Have you been able to create any original characters?
No, but that’s fine. I have a huge cast to work with, and the interplay between them gives me more than enough material to fill nine issues.
Even with a big cast, you are working within a fairly constrained structure. How do you come up with new story ideas?
At DC, we’re treating this series as the sequel to the game. That means I needed to go bigger. And if you want to go big at DC, you go “Crisis” or you go home. My goal was to craft a plot that — if you removed the Scribblenauts — would feel like a legitimate DC crossover event. Then I added the Scribblenauts, and suddenly all these scenes of apocalyptic drama become tableaus of absurdist humor. “Crisis of Imagination” is going to show how humor and creativity (along withe a few punches here and there) can save the universe.
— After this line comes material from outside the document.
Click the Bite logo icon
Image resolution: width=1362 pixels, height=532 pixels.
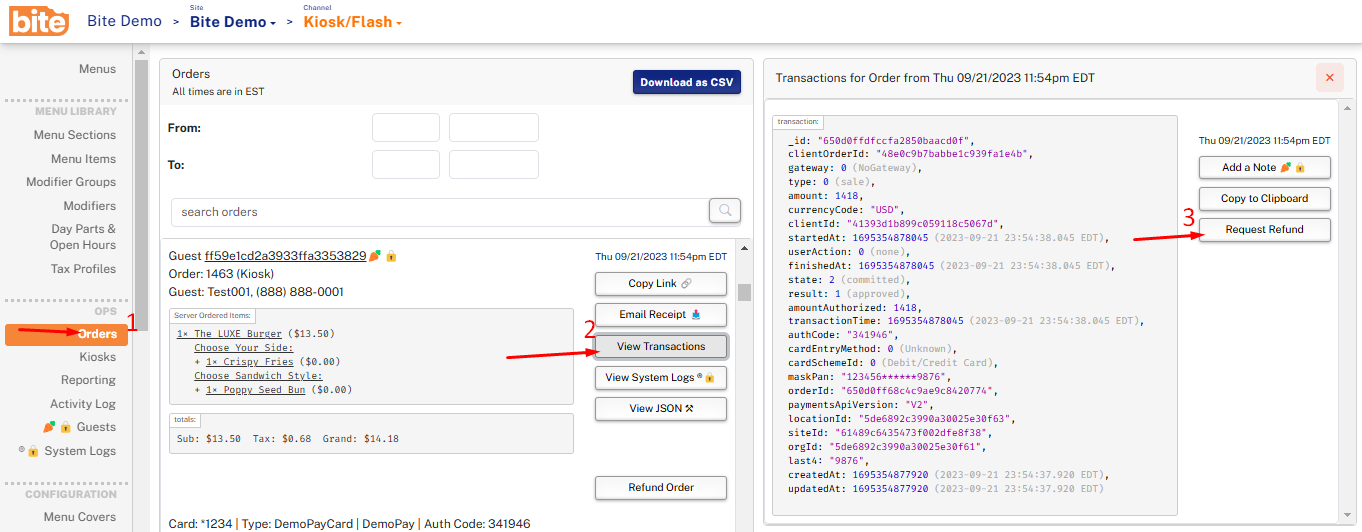pos(39,21)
From a character perspective, I also want to provide some real character development for our “Scribblenauts” cast: Maxwell, Lily and Doppelganger. Is Maxwell still a hero without his Magic Notebook? Can Lily go from being her brother’s sidekick to being a hero in her own right? Will the-formerly-evil-but-now-supposedly-reformed Doppelganger continue to do the right thing even though everyone still treats him like a villain? You’ll have to read to find out!
You did another digital-first comic, “Adventures of Superman” #28, which I know touches on some personal experiences in your life. Can you tell me a bit of the backstory to that comic?
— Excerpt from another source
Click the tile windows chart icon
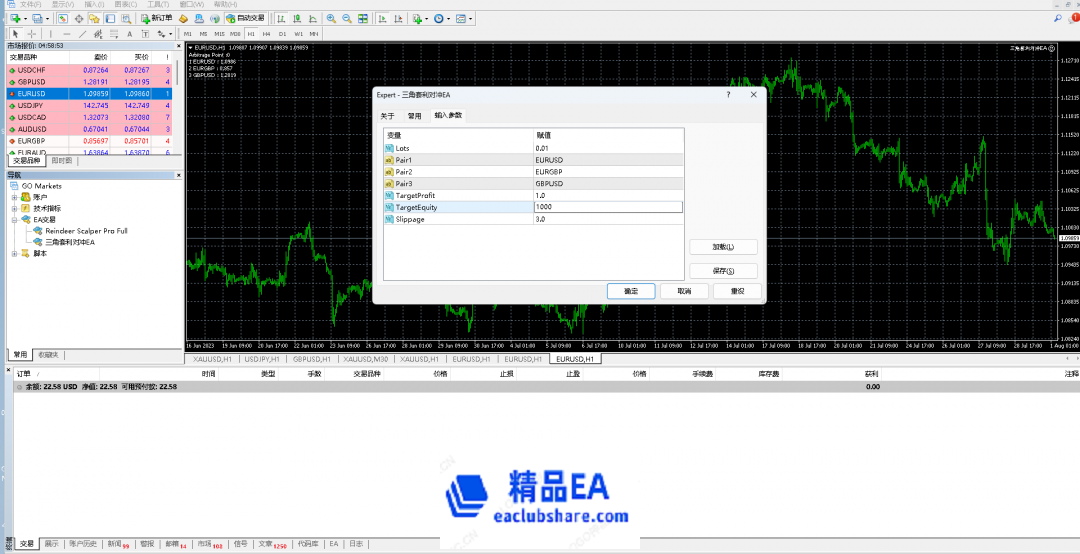Viewport: 1080px width, 554px height. (363, 18)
“Dear Superman” is about a little girl named Connie who writes a letter to Superman about how he inspires her to keep fighting through a serious illness. Then he shows up at the hospital to say that her courage in the face of adversity inspires him.
The original idea for the story came from an interview with Christopher Reeve where he talked about visiting children’s hospitals as Superman. He brought joy to those children, and no small measure of hope. That’s the idea of Superman being brought into the real world to make a real difference. That’s real heroism. And that’s an incredible thing.
I was diagnosed with cancer the day before my 22nd birthday. When I was a child, I had to help take care of my mother (who, not coincidentally, is also named Connie) after invasive cancer surgeries left her bedridden for weeks. We’ve both been cancer free for years, but I know all too well what those kids were going through.
“Dear Superman” is a very personal story for me, but one that I hope will have meaning to anyone who has ever felt powerless in the face of something terrible. You may not be faster than a speeding bullet, and you can’t leap tall buildings in a single bound. But even with the weight of the world on your shoulders, you still find the strength to carry on. That’s what makes you a superhero.
How does writing a digital-first comic differ from writing a print comic?
Since we’re not doing any digital transition effects, the biggest change for me was in writing for “screens” rather than “pages.” Screens are landscape rather than portrait and are half the size of a traditional comic page. This changes how you do layouts, where you place reveals and — for me, at least — has led to a denser style of storytelling with more panels and more activity in general. Which Adam and Ben may hate me for, but I think leads to a better reading experience overall.
Your first comic was a manga-style graphic novel, “Mail Order Ninja,” which was done for Tokyopop’s OEL manga program. How has manga influenced your storytelling style?
I think a lot of the most popular manga — especially series like “Ranma 1/2,” “Naruto” and “Dragon Ball” — do a pretty fantastic job of balancing over-the-top humor with action/adventure and drama. Making those very different tonal elements work in harmony is something I absolutely try to emulate in my own work. Manga also has a highly developed comedic visual vocabulary that I borrowed heavily from for “Mail Order Ninja” and “Crisis of Imagination” both.
“Scribblenauts: A Crisis of Imagination” #1 goes on sale January 22.